### What you have to do
Print everything from "It seems unfair" down to "much, too soon." in the passage on beginner running injuries below, word for word.

### Text passage
It’s not your form, or your shoes

It seems unfair that we could get injured without doing anything wrong. So we look for something to fix. But if you started running (or increased your running) in the last few weeks or months, you probably have nothing to blame but the fact that you’ve been doing too much, too soon.

Browse any forum where runners can overthink their problems, and you’ll see beginners with a classic too-much-too-soon backstory posting videos of themselves running on a treadmill and asking for a “form check.” Or they’ll want to talk shoes: they have this pair, but would they stop getting injured if they switched to that pair?

Your form will improve on its own

“Most beginners don’t have great form,” says Fitzgerald. That’s normal, and it’s not actually a problem. It would take a lot of time on your feet for bad form to actually cause injury, and as a beginner, you’re just not running that much.

### Records shown
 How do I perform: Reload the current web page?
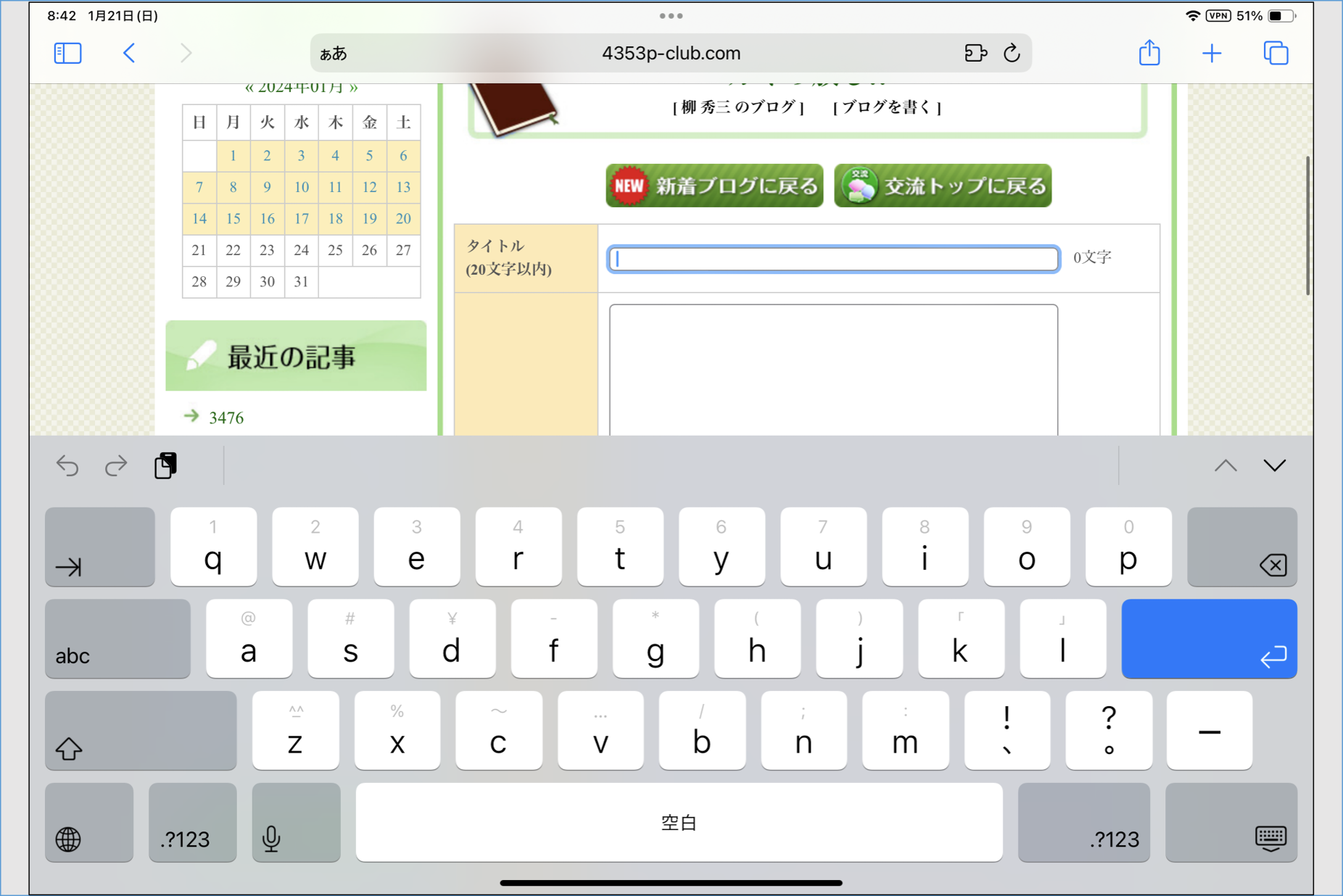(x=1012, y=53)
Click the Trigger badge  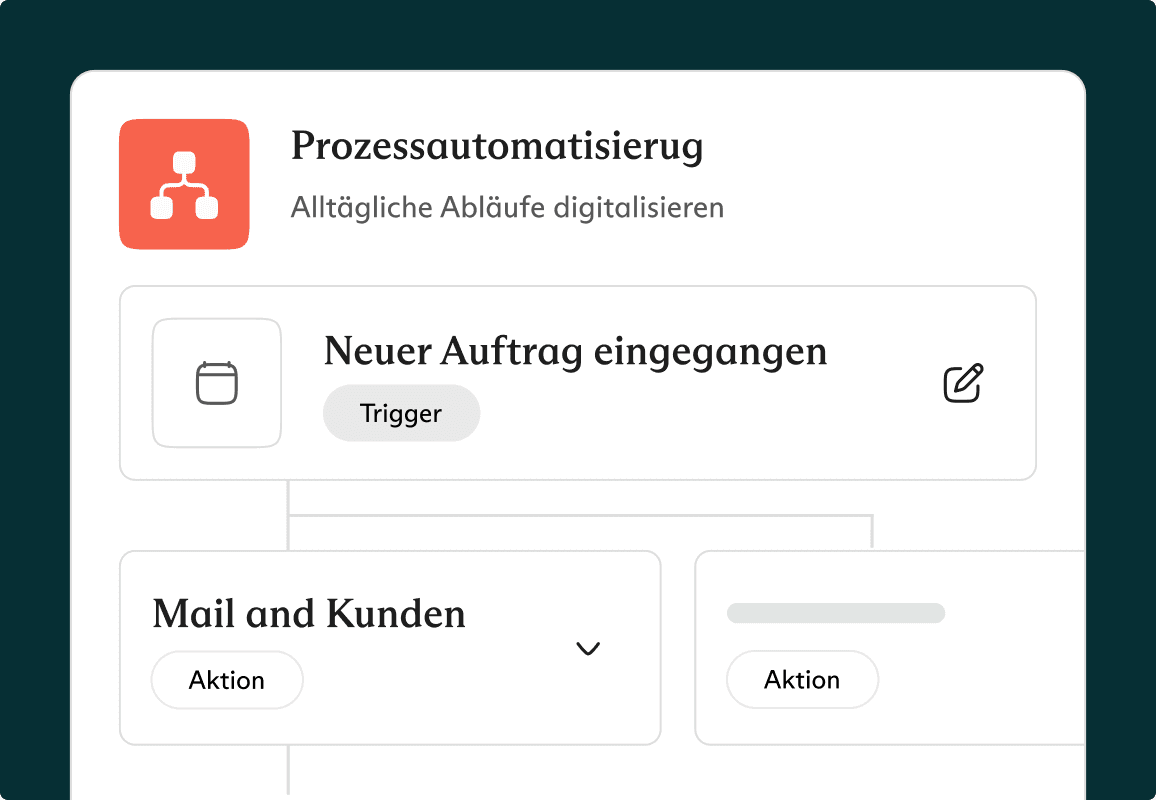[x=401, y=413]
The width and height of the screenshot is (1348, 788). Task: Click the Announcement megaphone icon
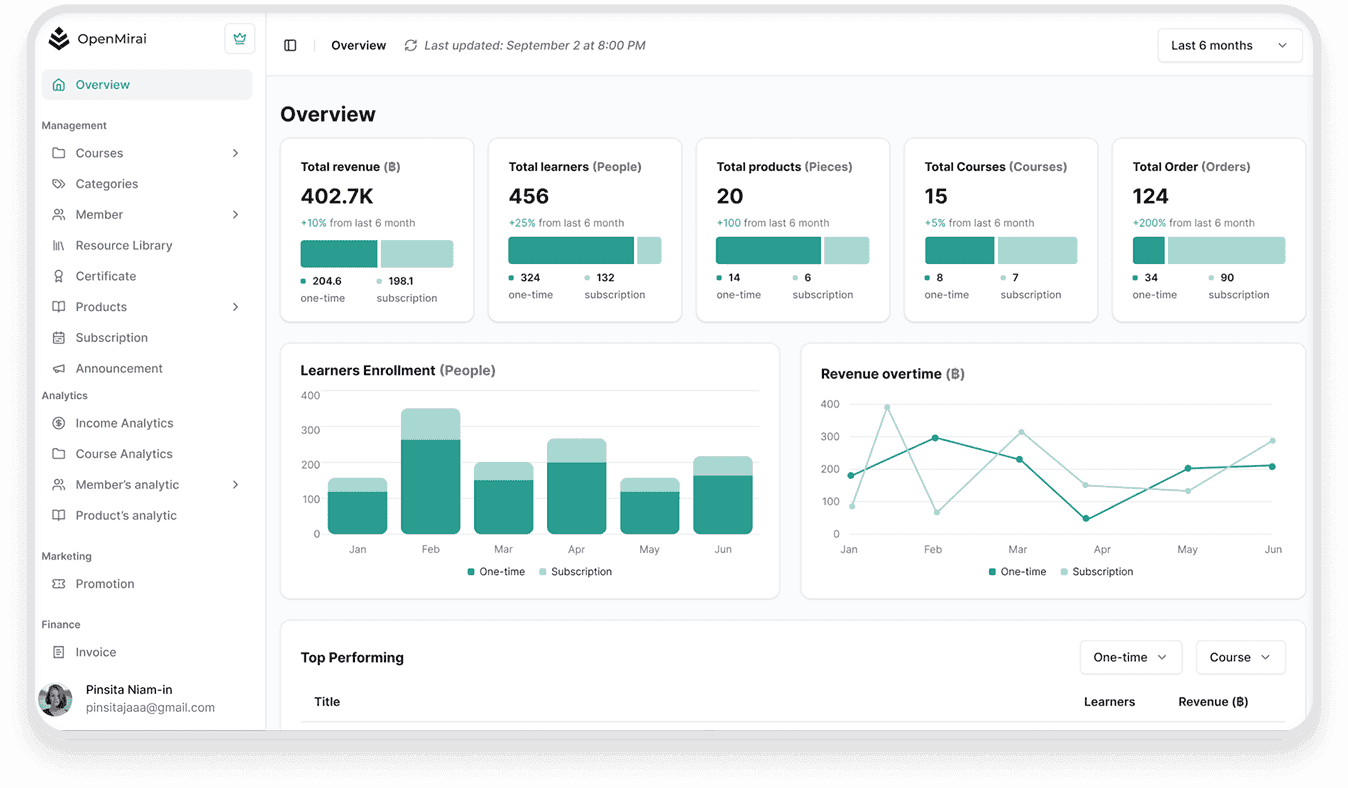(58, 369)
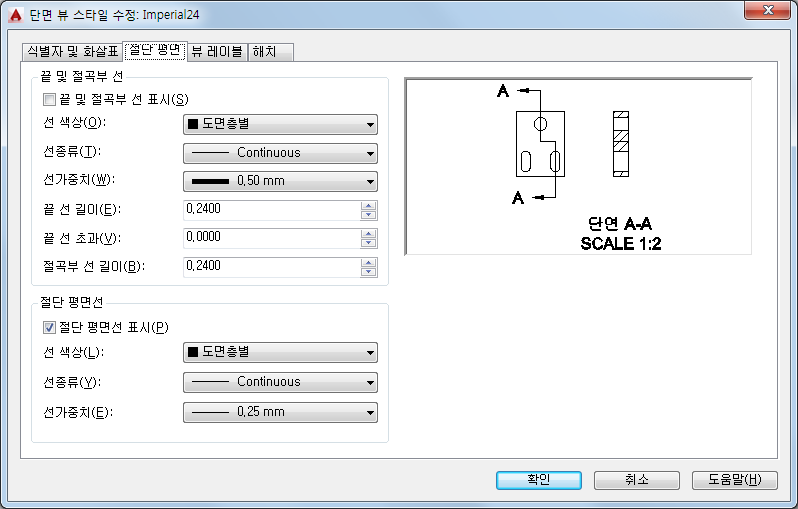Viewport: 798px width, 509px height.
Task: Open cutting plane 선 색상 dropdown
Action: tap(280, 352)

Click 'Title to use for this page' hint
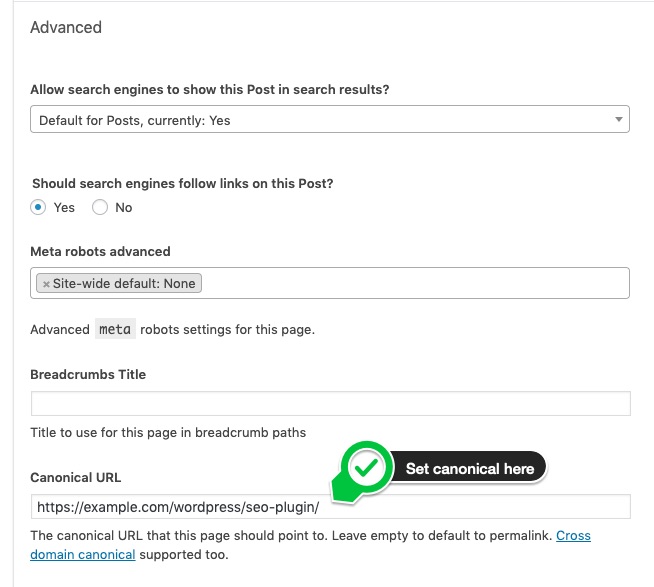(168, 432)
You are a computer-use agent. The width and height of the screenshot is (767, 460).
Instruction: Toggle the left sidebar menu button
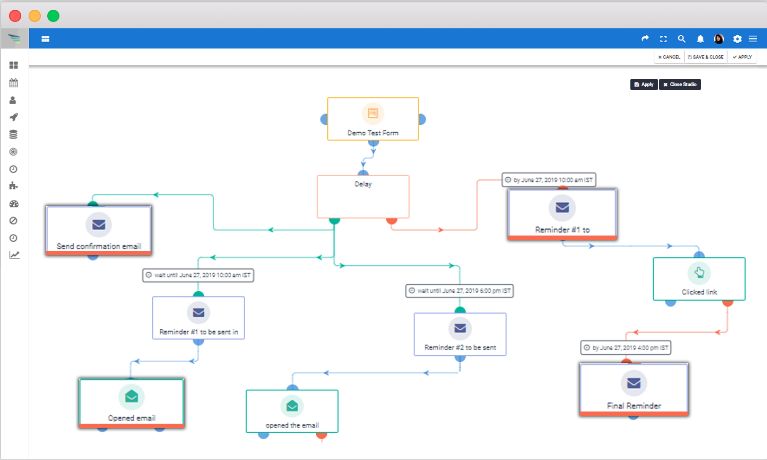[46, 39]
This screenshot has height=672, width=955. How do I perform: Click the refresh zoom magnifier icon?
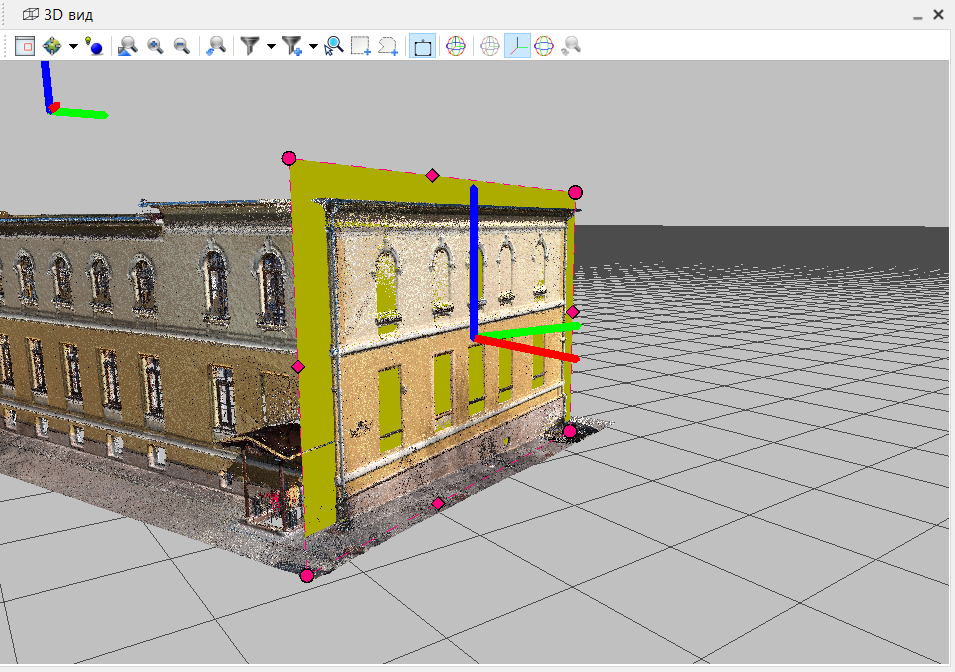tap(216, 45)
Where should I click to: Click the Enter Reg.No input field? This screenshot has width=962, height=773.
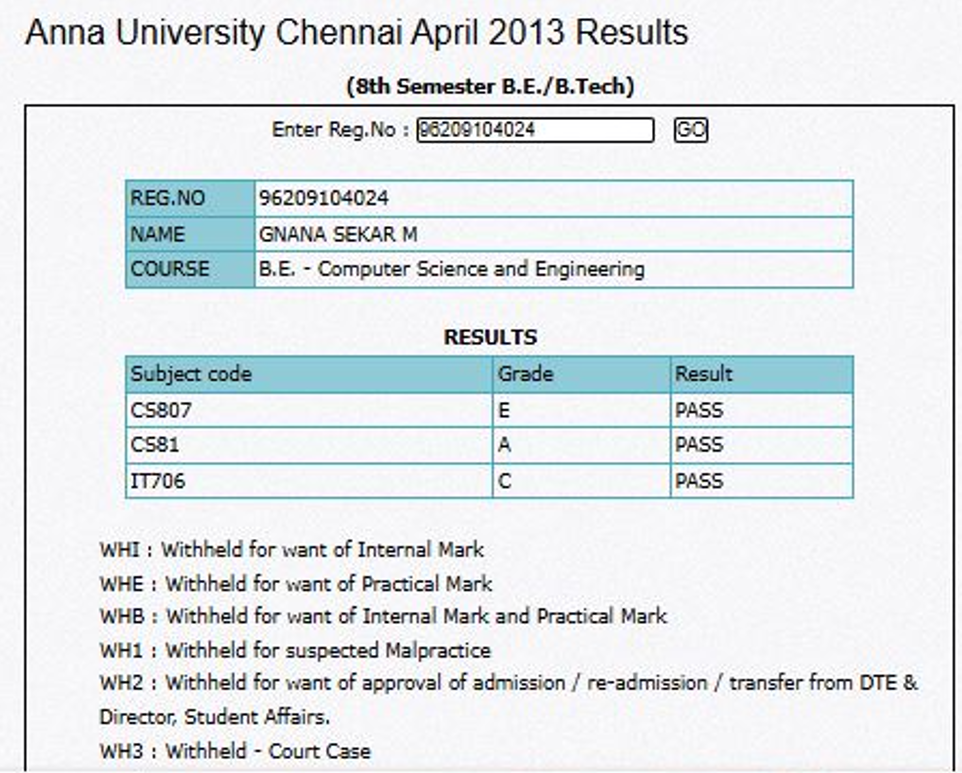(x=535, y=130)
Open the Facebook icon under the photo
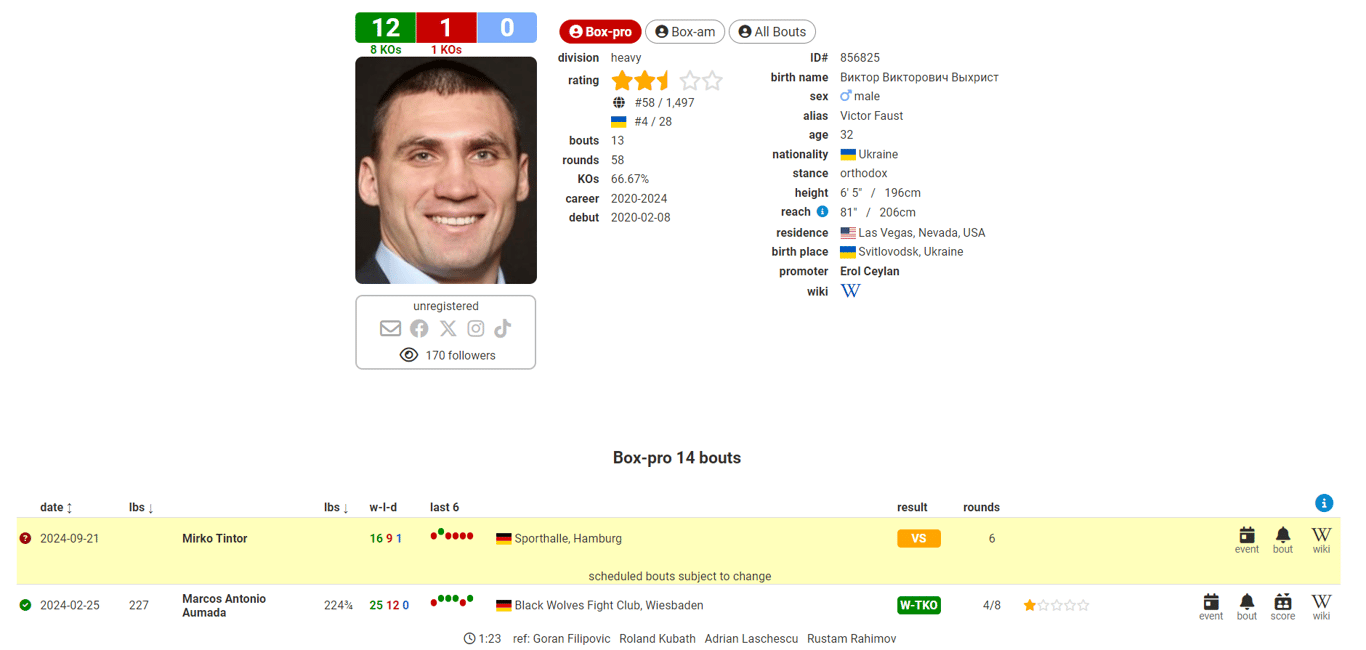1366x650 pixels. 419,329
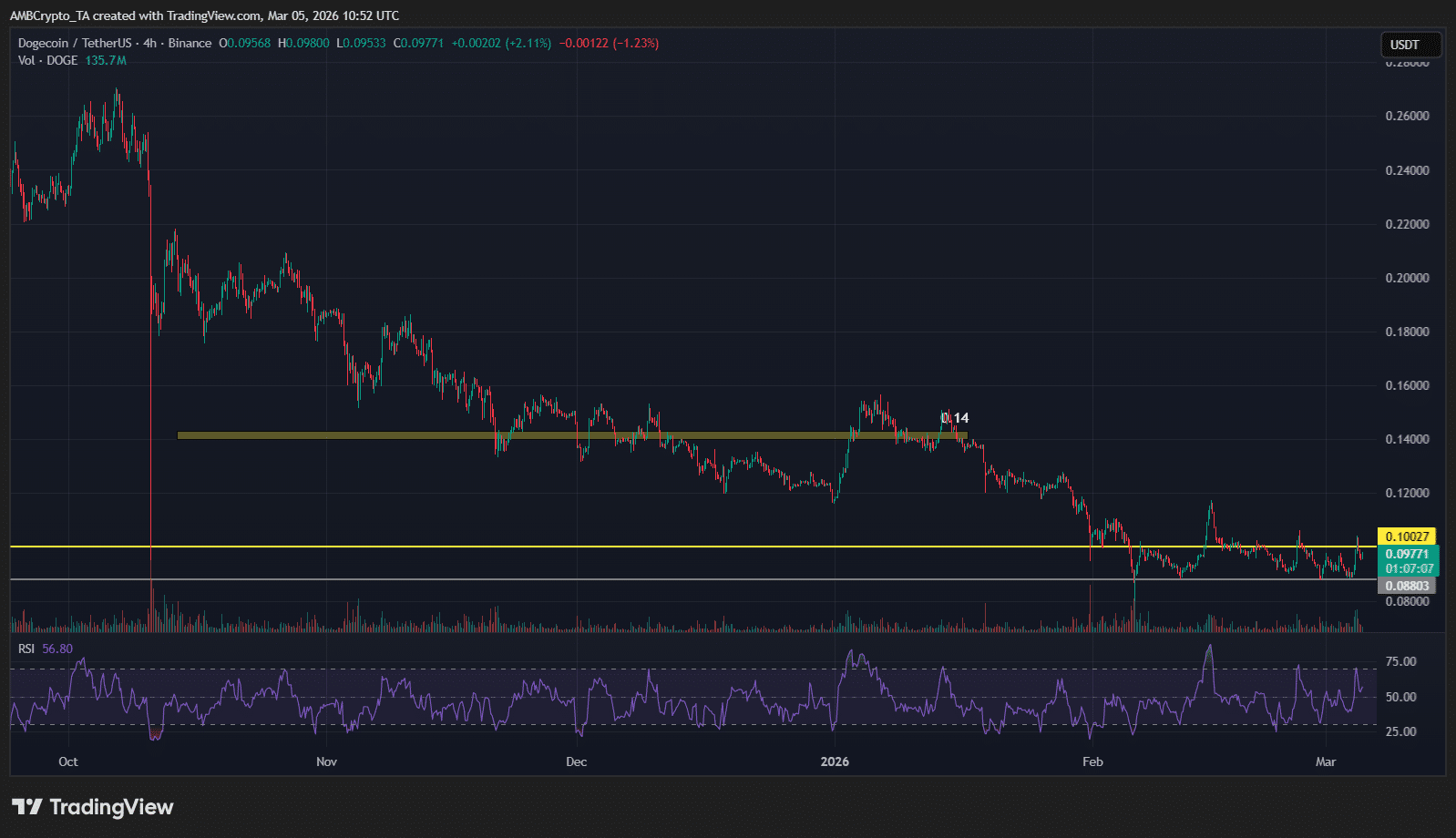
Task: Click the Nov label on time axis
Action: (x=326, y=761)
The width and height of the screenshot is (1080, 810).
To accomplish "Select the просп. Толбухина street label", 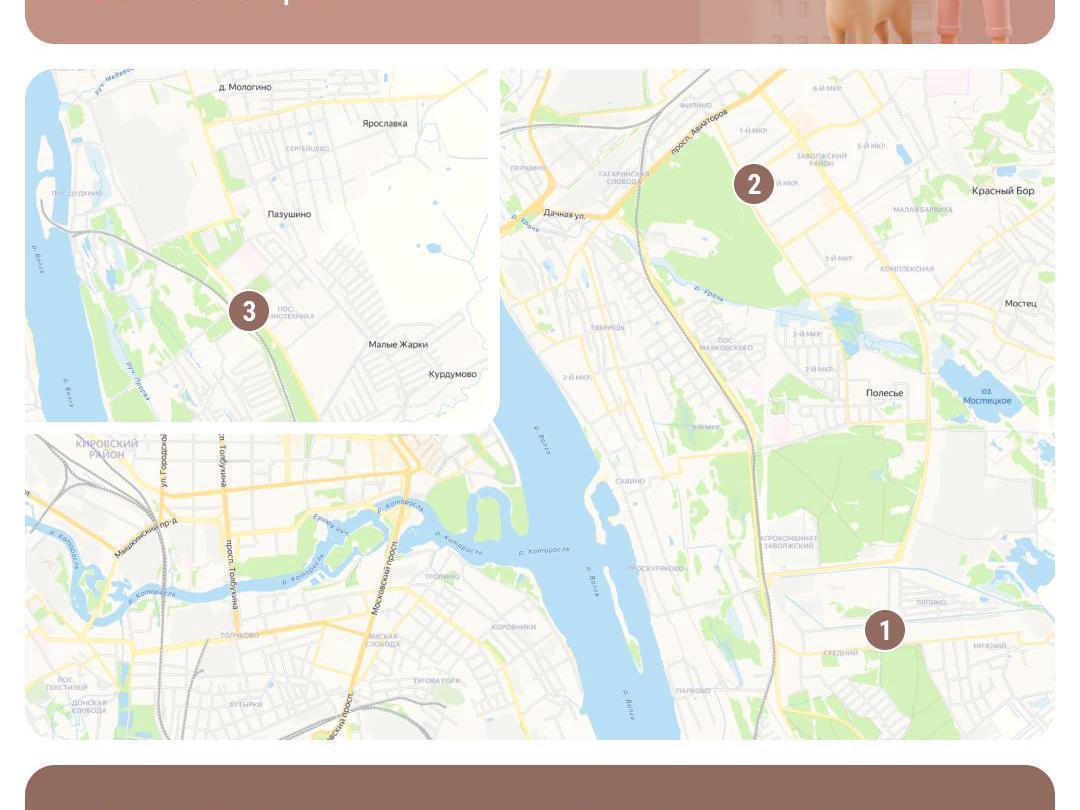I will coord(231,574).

### Solution for this problem
It seems unfair that we could get injured without doing anything wrong. So we look for something to fix. But if you started running (or increased your running) in the last few weeks or months, you probably have nothing to blame but the fact that you’ve been doing too much, too soon.